## Work request
What lines in the records include the string "sidebar"? Return each one.

Dataset entries
------------------------------------

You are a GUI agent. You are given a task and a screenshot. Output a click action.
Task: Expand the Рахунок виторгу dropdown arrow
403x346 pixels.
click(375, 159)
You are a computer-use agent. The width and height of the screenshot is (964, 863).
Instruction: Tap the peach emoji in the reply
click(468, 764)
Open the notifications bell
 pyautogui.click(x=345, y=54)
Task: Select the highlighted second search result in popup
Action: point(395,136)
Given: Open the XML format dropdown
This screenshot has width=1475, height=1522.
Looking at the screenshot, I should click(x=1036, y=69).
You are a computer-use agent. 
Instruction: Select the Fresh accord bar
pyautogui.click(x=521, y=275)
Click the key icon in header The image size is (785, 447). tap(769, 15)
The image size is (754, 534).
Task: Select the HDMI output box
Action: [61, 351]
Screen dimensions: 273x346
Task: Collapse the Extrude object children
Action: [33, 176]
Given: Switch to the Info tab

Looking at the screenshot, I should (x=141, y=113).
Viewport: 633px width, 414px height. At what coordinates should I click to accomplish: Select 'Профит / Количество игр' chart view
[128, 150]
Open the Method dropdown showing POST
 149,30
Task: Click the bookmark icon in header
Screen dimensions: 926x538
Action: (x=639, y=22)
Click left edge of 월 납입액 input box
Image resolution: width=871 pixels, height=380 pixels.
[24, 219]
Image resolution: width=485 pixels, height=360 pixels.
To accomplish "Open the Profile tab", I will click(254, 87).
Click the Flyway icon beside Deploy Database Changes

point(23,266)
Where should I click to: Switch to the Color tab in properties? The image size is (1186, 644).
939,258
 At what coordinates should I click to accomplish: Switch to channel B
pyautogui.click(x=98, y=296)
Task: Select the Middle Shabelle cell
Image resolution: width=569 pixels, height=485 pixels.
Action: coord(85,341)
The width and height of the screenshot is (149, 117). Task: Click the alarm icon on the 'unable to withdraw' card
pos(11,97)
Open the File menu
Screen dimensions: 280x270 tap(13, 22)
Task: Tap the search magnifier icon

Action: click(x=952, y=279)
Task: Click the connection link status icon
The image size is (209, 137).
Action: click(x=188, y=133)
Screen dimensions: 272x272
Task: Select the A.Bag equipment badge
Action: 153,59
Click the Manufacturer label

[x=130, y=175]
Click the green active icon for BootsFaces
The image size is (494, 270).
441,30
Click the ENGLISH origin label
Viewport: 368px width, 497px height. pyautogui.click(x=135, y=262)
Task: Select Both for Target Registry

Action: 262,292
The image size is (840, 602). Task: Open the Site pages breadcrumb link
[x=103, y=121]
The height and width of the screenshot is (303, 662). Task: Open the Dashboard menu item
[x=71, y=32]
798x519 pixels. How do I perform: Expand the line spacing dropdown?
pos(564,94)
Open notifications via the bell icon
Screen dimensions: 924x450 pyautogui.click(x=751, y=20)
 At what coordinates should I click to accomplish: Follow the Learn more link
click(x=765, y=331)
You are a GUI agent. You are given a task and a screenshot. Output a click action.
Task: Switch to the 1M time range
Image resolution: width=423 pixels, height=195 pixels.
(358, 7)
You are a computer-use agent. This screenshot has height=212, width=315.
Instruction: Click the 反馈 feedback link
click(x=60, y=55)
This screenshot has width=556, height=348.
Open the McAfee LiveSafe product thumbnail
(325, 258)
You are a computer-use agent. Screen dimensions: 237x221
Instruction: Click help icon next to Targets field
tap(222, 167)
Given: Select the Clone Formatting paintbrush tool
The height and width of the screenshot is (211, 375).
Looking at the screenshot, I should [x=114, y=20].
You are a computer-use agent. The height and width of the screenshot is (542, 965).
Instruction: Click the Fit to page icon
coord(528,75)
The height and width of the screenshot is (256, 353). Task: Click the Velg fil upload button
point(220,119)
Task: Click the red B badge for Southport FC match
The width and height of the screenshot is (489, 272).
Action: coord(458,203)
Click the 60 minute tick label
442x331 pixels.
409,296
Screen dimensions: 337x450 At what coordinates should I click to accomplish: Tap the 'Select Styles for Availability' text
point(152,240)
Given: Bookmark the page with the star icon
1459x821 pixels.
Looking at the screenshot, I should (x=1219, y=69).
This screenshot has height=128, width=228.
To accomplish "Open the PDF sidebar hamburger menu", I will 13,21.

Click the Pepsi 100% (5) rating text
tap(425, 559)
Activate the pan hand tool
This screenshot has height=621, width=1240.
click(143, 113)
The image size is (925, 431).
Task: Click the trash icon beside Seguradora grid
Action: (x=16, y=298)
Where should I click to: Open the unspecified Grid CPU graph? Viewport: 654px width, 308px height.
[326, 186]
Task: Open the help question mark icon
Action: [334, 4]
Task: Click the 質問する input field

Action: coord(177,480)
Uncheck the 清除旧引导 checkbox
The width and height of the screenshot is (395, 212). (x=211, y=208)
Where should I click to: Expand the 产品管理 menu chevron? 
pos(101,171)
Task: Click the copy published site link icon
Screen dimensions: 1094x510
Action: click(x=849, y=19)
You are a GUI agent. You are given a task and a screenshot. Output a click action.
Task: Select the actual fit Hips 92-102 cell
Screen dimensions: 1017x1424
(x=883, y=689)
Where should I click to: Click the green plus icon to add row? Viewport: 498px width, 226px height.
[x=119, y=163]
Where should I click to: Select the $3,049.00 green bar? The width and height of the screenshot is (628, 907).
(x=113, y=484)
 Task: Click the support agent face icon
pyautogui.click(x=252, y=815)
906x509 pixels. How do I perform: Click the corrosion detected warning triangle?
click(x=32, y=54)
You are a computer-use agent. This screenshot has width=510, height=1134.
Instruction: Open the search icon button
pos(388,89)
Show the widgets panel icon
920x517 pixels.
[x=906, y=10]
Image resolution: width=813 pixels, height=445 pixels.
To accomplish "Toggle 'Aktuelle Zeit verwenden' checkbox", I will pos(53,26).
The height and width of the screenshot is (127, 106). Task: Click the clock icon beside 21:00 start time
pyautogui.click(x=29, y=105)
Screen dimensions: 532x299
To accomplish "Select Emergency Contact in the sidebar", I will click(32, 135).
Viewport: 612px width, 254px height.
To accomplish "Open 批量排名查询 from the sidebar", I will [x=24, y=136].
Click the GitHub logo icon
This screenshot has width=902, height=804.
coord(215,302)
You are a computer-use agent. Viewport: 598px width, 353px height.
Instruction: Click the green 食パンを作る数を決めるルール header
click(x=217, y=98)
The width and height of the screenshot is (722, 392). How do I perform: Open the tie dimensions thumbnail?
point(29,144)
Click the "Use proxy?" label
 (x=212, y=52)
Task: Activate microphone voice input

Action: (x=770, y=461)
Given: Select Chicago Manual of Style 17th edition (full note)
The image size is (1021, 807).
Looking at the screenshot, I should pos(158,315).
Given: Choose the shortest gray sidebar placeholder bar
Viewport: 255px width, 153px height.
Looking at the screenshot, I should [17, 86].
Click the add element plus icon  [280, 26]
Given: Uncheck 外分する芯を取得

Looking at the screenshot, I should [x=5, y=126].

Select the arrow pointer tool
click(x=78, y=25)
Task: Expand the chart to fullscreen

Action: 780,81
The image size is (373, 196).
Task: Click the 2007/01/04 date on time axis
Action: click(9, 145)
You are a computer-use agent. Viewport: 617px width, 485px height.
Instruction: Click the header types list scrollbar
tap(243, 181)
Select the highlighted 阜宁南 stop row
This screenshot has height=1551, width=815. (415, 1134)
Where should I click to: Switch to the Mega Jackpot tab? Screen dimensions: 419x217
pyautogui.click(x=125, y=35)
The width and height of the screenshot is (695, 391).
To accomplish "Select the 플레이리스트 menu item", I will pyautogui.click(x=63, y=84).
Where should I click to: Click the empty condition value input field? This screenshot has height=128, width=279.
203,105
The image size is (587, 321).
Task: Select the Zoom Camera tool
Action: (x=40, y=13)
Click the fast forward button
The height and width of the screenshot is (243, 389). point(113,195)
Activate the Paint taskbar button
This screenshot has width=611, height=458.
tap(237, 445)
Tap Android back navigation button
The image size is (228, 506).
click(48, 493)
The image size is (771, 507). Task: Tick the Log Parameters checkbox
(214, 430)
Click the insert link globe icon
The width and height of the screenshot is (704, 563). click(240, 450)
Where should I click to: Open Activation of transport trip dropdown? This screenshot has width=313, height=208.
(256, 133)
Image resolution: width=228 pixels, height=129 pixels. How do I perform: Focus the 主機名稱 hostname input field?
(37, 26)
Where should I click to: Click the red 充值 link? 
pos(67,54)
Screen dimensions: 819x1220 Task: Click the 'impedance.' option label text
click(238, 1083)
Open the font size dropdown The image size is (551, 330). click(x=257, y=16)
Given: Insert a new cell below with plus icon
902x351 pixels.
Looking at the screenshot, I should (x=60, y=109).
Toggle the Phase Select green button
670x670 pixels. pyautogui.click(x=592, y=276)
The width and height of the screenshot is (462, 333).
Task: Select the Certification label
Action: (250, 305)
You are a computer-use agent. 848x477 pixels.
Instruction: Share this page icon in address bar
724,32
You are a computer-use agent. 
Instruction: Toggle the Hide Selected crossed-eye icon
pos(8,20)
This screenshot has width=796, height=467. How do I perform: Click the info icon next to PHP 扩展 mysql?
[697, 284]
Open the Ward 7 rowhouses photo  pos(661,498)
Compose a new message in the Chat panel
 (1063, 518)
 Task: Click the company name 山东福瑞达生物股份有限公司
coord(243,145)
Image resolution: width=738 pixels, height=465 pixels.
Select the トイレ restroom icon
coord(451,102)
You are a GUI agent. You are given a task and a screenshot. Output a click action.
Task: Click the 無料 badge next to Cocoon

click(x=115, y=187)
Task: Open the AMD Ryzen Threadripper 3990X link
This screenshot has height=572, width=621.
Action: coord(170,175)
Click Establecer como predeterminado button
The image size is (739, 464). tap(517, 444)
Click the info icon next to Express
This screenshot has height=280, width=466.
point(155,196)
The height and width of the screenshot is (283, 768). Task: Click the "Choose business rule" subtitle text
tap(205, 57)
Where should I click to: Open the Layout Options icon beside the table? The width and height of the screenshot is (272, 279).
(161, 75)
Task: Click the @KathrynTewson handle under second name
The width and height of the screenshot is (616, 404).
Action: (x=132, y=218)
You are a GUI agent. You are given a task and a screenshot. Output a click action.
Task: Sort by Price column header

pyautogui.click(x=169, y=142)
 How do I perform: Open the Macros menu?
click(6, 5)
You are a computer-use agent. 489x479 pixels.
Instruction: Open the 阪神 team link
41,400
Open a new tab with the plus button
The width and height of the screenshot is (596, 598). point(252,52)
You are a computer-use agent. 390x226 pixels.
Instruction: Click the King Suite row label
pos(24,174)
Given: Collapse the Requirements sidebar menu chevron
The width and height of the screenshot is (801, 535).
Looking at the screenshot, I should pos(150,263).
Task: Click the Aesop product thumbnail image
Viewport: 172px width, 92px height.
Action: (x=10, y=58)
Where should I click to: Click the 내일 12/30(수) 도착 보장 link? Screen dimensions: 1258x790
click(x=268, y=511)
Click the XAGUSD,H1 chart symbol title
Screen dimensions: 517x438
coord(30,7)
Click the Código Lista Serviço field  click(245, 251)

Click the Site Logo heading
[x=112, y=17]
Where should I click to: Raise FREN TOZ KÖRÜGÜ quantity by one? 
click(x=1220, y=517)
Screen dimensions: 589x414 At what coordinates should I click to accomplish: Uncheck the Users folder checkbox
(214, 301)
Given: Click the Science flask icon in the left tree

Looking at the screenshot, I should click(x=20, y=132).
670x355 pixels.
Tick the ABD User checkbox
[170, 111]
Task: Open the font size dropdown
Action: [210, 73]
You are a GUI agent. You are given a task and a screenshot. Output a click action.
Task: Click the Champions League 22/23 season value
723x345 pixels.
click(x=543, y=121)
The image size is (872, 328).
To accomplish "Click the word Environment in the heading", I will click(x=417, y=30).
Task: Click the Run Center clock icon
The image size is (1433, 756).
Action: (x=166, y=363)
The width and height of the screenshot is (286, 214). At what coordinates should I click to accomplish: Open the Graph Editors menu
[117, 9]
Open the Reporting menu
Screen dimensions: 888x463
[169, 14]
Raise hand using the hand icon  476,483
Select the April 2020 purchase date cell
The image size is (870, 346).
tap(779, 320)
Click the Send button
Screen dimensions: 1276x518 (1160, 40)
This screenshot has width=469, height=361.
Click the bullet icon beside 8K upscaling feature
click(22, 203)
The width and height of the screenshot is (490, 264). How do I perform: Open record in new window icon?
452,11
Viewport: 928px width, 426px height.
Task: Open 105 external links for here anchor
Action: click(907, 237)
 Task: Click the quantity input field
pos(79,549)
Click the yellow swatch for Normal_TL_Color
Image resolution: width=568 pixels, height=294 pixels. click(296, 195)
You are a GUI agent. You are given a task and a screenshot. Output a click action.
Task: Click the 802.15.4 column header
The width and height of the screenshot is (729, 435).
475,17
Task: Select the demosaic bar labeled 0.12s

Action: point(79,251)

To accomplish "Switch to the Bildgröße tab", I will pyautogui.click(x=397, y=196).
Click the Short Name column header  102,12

------------------------------------

## Response for this exercise
To accomplish "Open the PDF sidebar hamburger menu", I will 13,21.
To accomplish "Select Emergency Contact in the sidebar", I will click(32, 135).
To accomplish "Open 批量排名查询 from the sidebar", I will [x=24, y=136].
Given: Choose the shortest gray sidebar placeholder bar
Given: Collapse the Requirements sidebar menu chevron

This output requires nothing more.